- Instructions to follow -
Lines from the one containing "Screen dimensions: 1052x619" through the last line of the data are to be returned exactly, both ends included, minus any pictures.

Segment Start: Extracted entries

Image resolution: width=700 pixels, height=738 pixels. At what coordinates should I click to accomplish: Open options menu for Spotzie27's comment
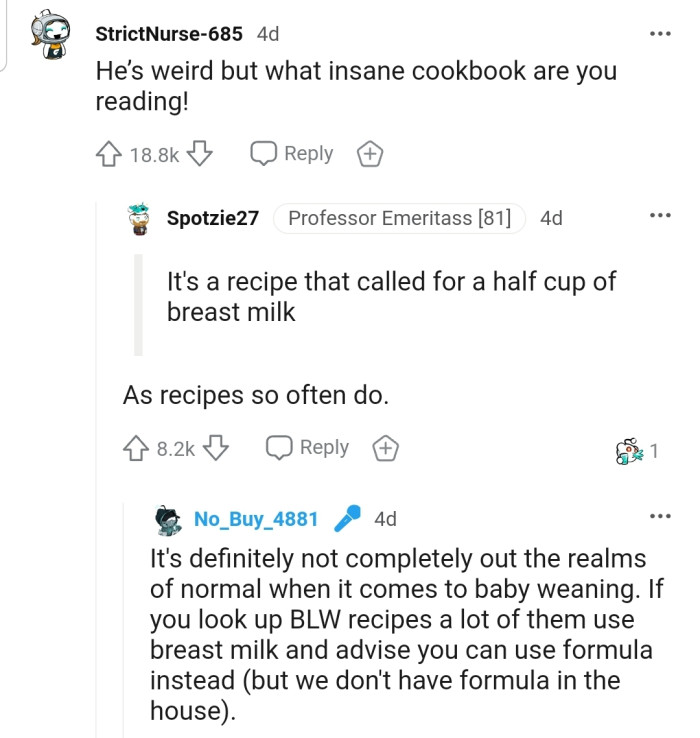(x=658, y=216)
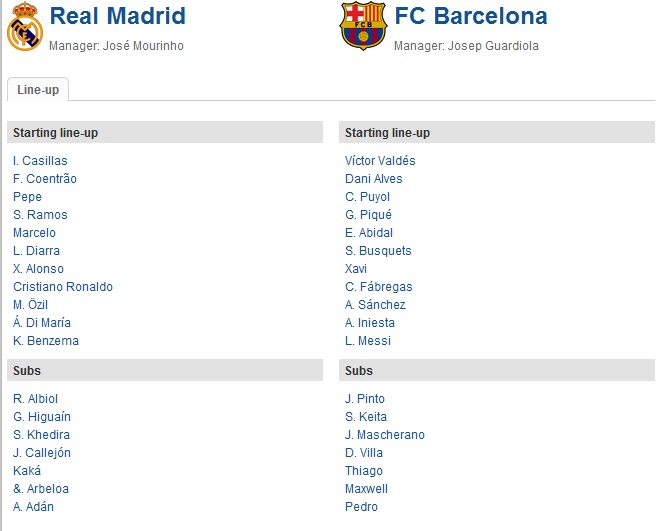Open substitute Kaká's page
The image size is (659, 531).
coord(27,471)
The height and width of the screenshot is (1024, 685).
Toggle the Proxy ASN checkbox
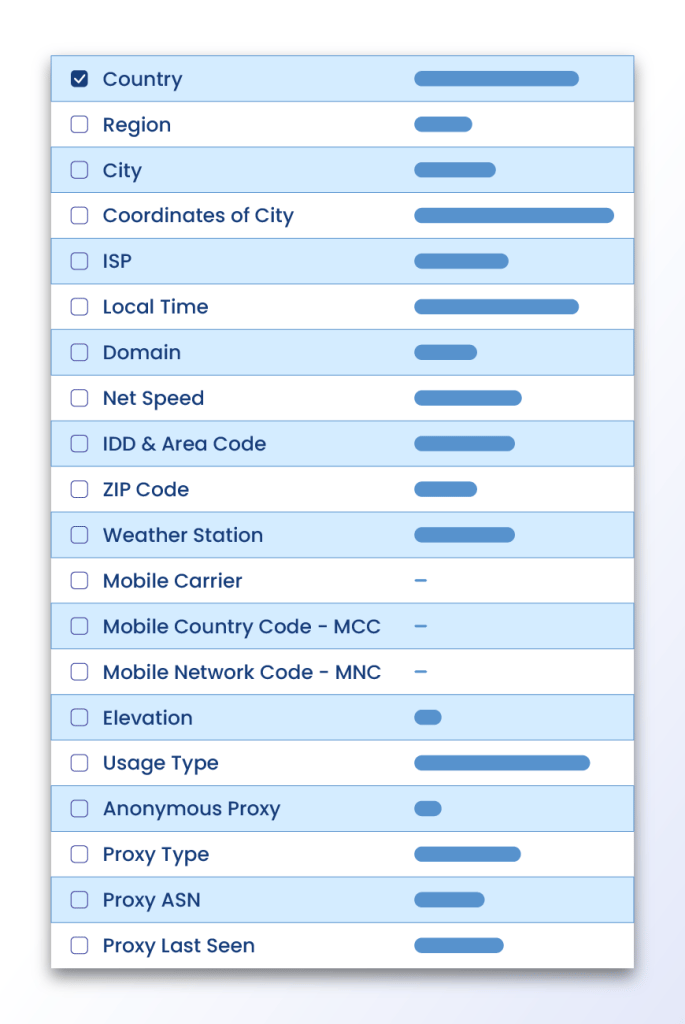(79, 900)
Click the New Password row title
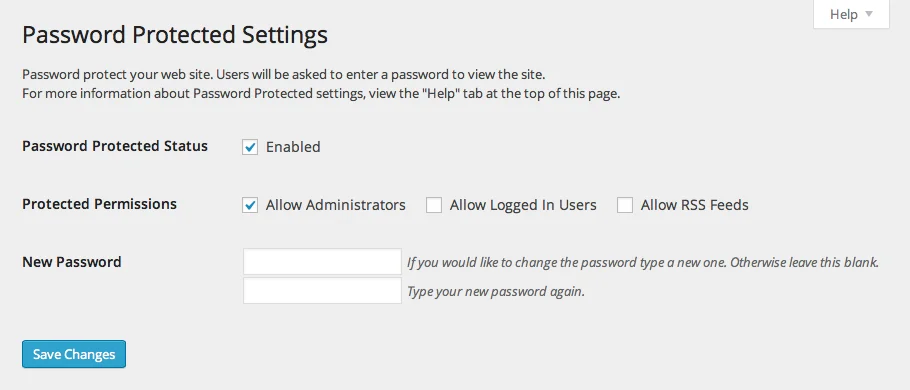The image size is (910, 390). pos(71,262)
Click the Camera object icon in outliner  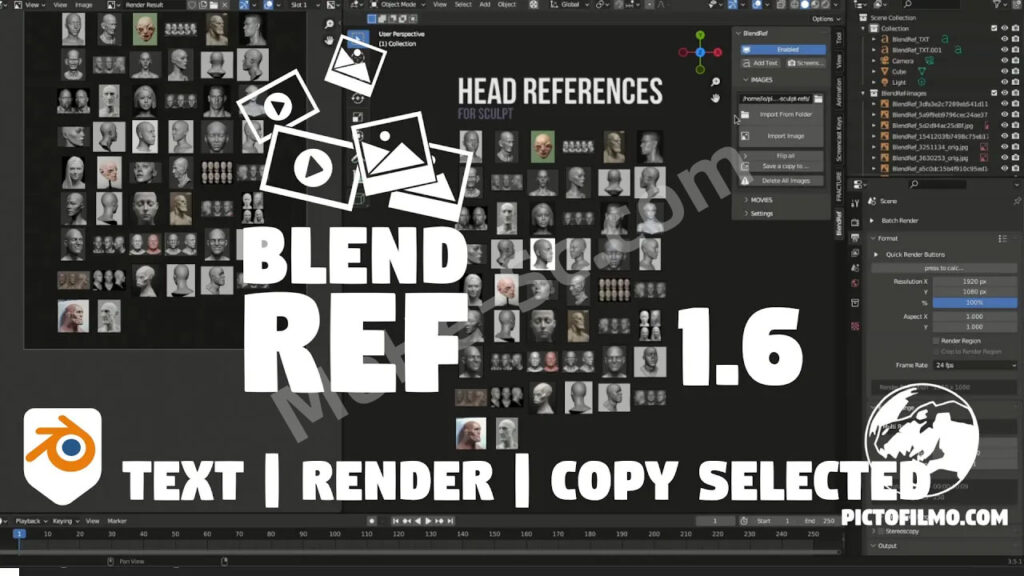click(883, 60)
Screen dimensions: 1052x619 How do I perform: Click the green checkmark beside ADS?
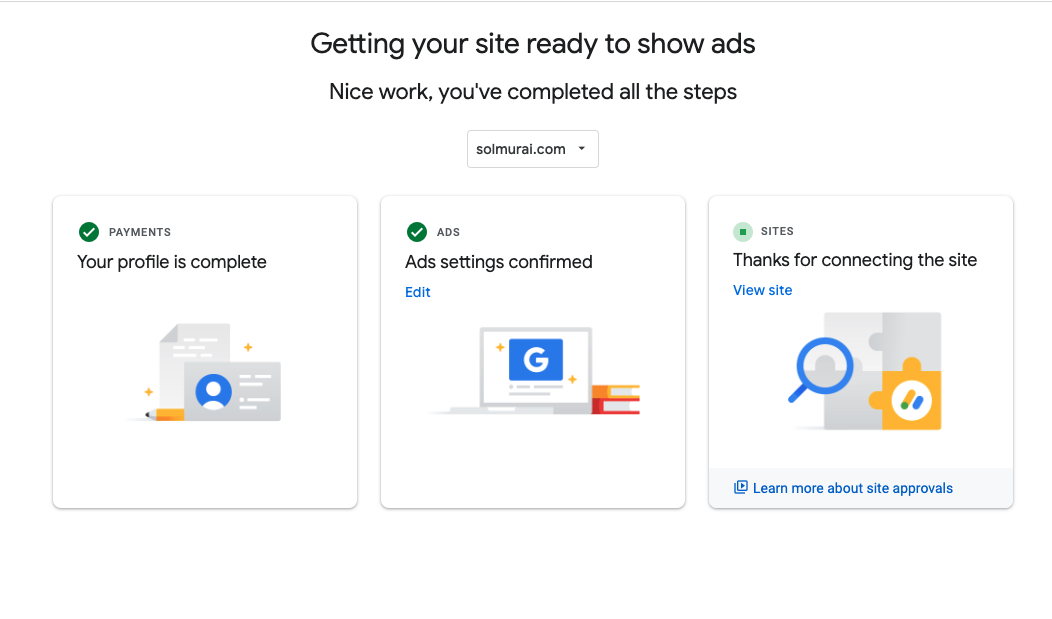417,232
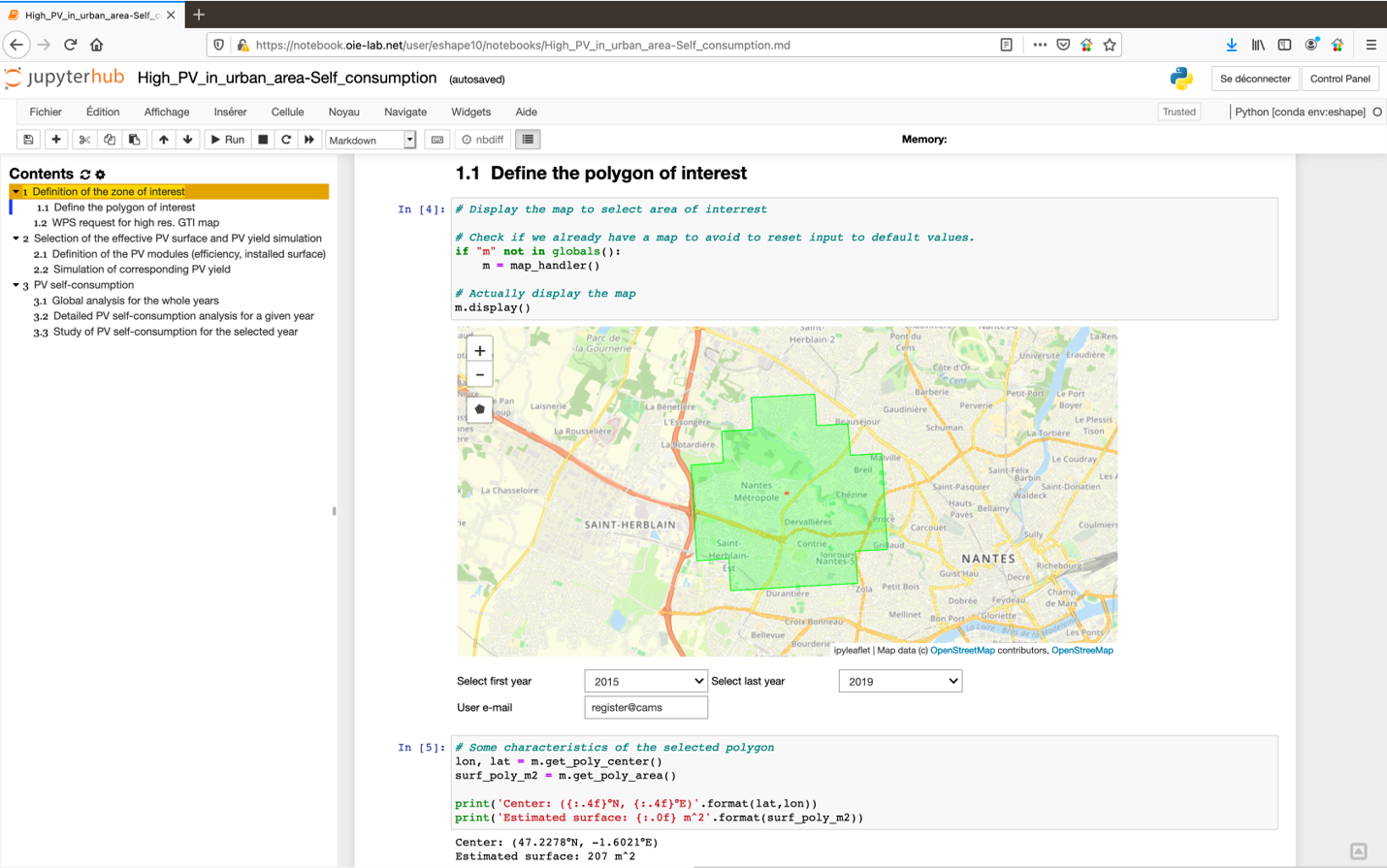The image size is (1387, 868).
Task: Open the Markdown cell type dropdown
Action: [x=371, y=139]
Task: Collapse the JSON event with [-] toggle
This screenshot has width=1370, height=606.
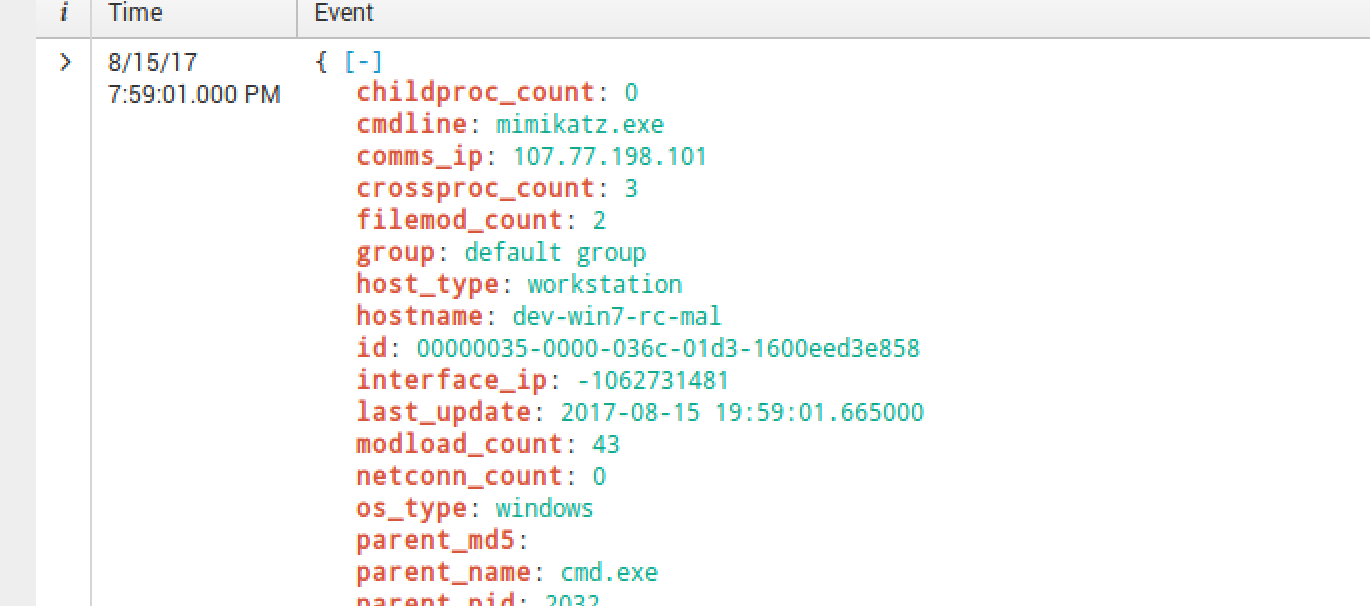Action: tap(362, 62)
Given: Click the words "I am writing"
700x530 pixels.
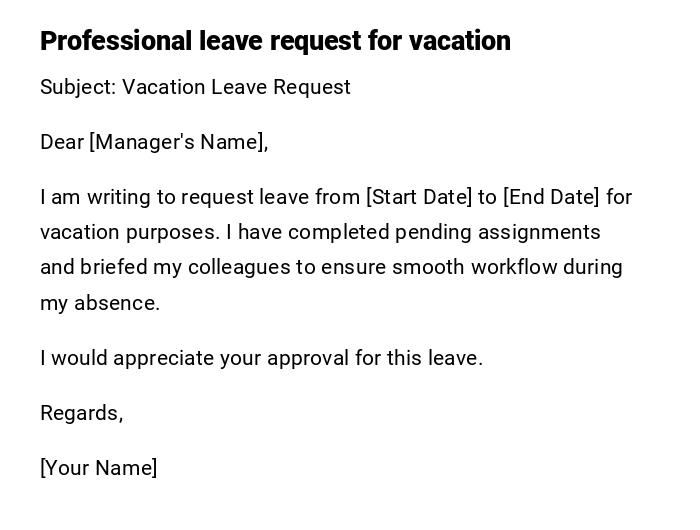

Segment End: Extracted entries

- Worked solution -
Screen dimensions: 1052x619 How do I perform: Click the green checkmark beside ADS?
417,232
The image size is (1387, 868).
Task: Open the Markdown cell type dropdown
Action: [x=371, y=139]
Task: Collapse the JSON event with [-] toggle
This screenshot has width=1370, height=606.
Action: tap(362, 62)
Given: Click the words "I am writing"
700x530 pixels.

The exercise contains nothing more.